Cyprus will probably wait a few more weeks before following the example of other countries to announce that coronavirus is no longer a pandemic threat.

COVID is something we will have to accommodate, with groups of the population needing regular jabs as with the flu shot.

There are fears it could mutate into a feral monster, spurning a thousand variants, but it is a future we would rather look beyond after two years of the sickness.

When the government defends its legacy, it will point to a job well done during an unprecedented pandemic where Cyprus suffered less than most other countries.

Anastasiades will point to a robust economy on the rebound from a COVID-induced recession with unemployment falling.


When it comes to the green economy, there is more smoke than substance where slogans shout louder than deeds.

Cyprus still uses ‘dirty’ fossil fuels to produce electricity. As a result, its renewable drive has a lot to be desired.

There will be commuter flights to space before Cypriot roads turn electric.

Digital transformation sounds good, but the government’s road map is lost in the woods burnt by forest fires.

Taking the next big stride into e-government means the entire public sector needs to be re-educated; the education system is not built for that purpose.

During an election, the candidates will walk on broken glass to make an impression.

Communists AKEL knows they are damaged goods with the wider electorate, which is why it has the opportunity to show courage and support one of its own.

Irene Charalambides is a female AKEL MP with a rare gift to appeal across partisan political lines.

She is popular, capable, and a different voice, but AKEL would rather hide behind someone else’s party and gain ministerial posts by default.

It highlights the state of Cyprus politics when the main opposition party loses votes against a government mired in corruption and sleaze.

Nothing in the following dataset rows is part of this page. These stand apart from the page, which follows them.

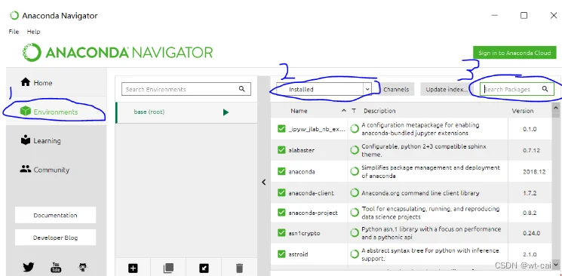Screen dimensions: 562x276
Task: Sort packages with the Name column arrow
Action: pyautogui.click(x=344, y=111)
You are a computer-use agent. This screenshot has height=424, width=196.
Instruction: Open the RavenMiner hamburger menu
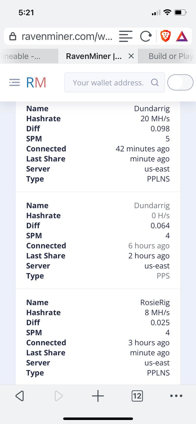click(x=14, y=82)
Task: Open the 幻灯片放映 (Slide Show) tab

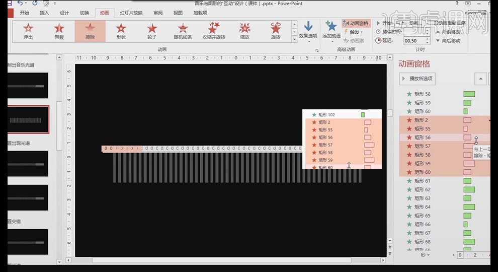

One glaring blot on the horizon that nobody can tackle is deadlocked Cyprus talks.

Under the Anastasiades administration, Cyprus has edged closer to partition than ever before.

Nicosia’s policy of poking the Turkish bear has produced nothing but bluster and toxic vibes, turning the island into a cauldron of mistrust.

Even the UN has given up trying to stitch us back together, sticking to everyday things like restoring monuments.

Once Cypriots get into a negative mindset, there is no changing the outcome unless a comet destroys the earth.

A lot can and will happen until next year, but the political landscape will look as barren and devoid of inspiration as it ever did.

And if a war in Ukraine stops the tourists coming, then Cypriots will need a saviour, not a lame-duck president.